Last year, the Associated Press reported that much of Thailand’s shrimping industry has been using slaves to peel the seafood. According to The Atlantic, New Wave Foods was founded on the grounds of concern for the “environmental and human-rights costs of fresh seafood.” New Wave founder Dominique Barnes and her partner, Michelle Wolf, will be releasing the first of their not-from-the-sea “popcorn shrimp” by the end of the year.
Barnes tells The Atlantic that the fake shrimp tastes and looks like the real deal and is a “faster way to reform” the industry. The “shrimp” is made of red algae, the stuff that’s consumed by shrimp and gives them their pink color, and a plant-based protein powder.

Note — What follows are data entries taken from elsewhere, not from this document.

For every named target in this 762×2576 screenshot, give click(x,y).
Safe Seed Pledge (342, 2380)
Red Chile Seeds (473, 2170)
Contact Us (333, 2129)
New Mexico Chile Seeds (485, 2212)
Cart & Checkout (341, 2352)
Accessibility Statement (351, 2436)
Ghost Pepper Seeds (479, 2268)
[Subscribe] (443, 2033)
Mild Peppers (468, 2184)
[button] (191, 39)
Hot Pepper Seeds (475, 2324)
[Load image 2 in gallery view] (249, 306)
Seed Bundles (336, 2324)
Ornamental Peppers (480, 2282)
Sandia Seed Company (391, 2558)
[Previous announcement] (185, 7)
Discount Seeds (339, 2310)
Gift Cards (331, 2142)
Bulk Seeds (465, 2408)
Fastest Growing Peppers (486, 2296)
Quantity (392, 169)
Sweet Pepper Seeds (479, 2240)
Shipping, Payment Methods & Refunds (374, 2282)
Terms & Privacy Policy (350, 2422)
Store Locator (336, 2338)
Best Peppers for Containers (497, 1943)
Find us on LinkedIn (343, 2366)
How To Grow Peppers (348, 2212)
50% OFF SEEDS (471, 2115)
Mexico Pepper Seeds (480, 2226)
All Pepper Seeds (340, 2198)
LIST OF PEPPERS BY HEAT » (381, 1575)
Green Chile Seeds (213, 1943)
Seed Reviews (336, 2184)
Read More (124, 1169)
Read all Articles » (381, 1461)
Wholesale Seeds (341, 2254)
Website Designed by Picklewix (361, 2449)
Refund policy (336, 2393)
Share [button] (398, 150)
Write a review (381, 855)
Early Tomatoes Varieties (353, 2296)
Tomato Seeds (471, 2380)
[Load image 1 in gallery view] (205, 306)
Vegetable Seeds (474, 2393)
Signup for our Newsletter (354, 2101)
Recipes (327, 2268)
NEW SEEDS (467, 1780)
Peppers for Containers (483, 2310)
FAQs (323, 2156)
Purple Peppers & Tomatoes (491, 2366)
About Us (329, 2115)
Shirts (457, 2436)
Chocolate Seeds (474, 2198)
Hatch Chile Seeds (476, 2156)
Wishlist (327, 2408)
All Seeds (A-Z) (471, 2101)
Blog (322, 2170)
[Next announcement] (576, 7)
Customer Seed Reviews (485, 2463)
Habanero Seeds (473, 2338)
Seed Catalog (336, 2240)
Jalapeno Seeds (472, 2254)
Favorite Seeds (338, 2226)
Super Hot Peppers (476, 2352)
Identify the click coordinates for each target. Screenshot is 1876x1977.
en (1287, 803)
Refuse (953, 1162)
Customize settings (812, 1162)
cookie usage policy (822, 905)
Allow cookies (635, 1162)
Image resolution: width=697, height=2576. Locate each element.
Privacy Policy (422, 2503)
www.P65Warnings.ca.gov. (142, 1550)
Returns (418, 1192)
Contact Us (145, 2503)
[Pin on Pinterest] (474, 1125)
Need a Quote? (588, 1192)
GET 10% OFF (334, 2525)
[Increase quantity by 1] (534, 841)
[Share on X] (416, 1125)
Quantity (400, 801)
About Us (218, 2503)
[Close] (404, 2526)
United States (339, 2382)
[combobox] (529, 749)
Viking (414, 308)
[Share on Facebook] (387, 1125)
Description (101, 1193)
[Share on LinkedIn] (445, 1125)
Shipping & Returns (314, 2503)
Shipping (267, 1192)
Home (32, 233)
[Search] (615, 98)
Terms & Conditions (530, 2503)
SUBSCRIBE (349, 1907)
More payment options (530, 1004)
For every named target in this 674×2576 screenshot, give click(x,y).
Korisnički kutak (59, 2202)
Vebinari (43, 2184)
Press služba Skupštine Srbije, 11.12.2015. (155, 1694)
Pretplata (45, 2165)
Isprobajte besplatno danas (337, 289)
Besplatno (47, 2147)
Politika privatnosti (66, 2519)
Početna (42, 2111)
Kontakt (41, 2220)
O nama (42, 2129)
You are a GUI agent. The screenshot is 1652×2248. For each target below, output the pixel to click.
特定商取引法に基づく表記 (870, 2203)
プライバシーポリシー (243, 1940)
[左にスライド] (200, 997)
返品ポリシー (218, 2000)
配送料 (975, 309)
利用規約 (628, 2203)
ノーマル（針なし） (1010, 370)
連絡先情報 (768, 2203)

She also says the shrimp isn’t the product of stem cells, like lab-grown beef.
“We’re not reproducing shrimp cells,” Barnes says. “We use a process that’s similar to baking a loaf of bread.”
While the goal for New Wave is to create other sea creatures and to sell their crust-fakeceans as “naked” shrimp that could be served with a cocktail sauce, they’re currently working on launching breaded popcorn shrimp, because when something’s out of sight, it’s out of mind and could be more palatable to the public.
Before everyone starts freaking out about the faux shrimp, do put things into perspective. Unless you’re being smart about where you’re buying your shrimp, you could foreseeably end up with the slave-peeled stuff. Who wants that on their conscience?